[DATA UNDER STUDY]
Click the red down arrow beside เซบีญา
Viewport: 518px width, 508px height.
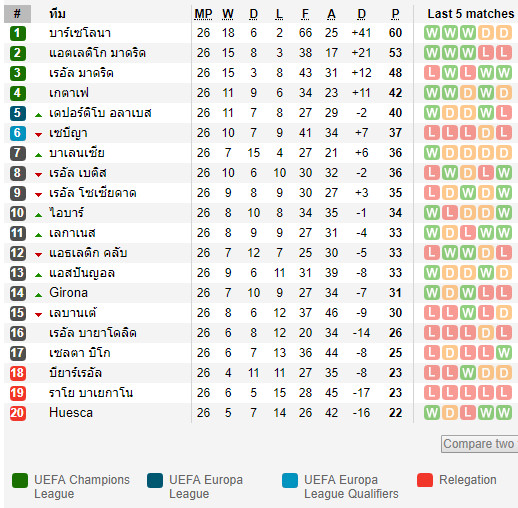39,135
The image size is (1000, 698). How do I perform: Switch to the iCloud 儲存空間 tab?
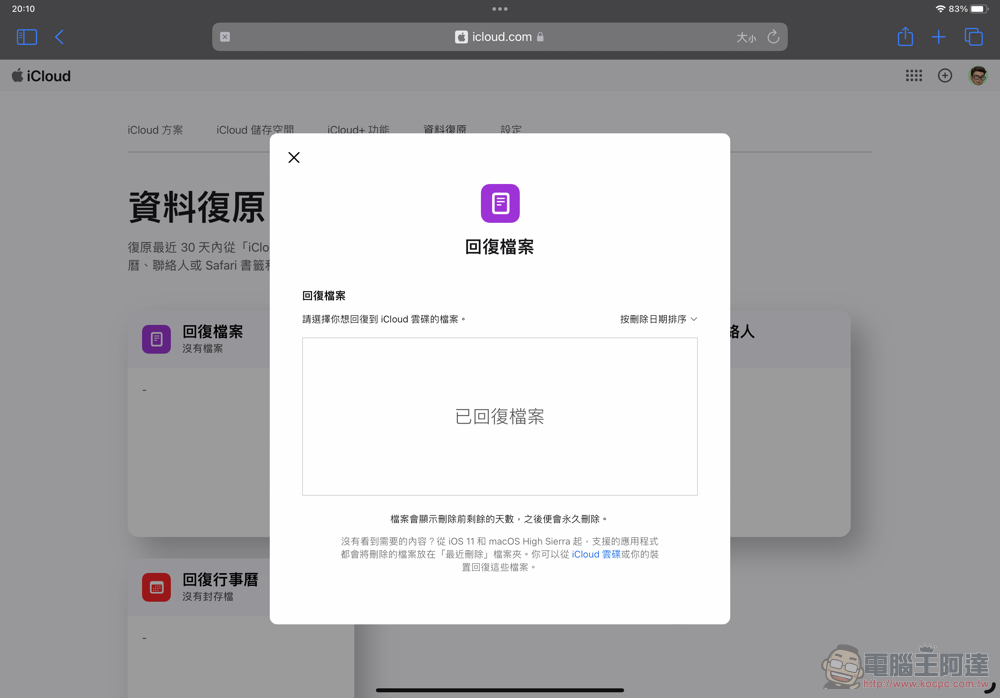[255, 130]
[/DATA UNDER STUDY]
WHAT TO WORK ON:
Hand back all the entries exactly, leaving out the pictures.

OUTPUT BELOW:
Click the red down arrow beside เซบีญา
Viewport: 518px width, 508px height.
39,135
The image size is (1000, 698). How do I perform: Switch to the iCloud 儲存空間 tab?
[255, 130]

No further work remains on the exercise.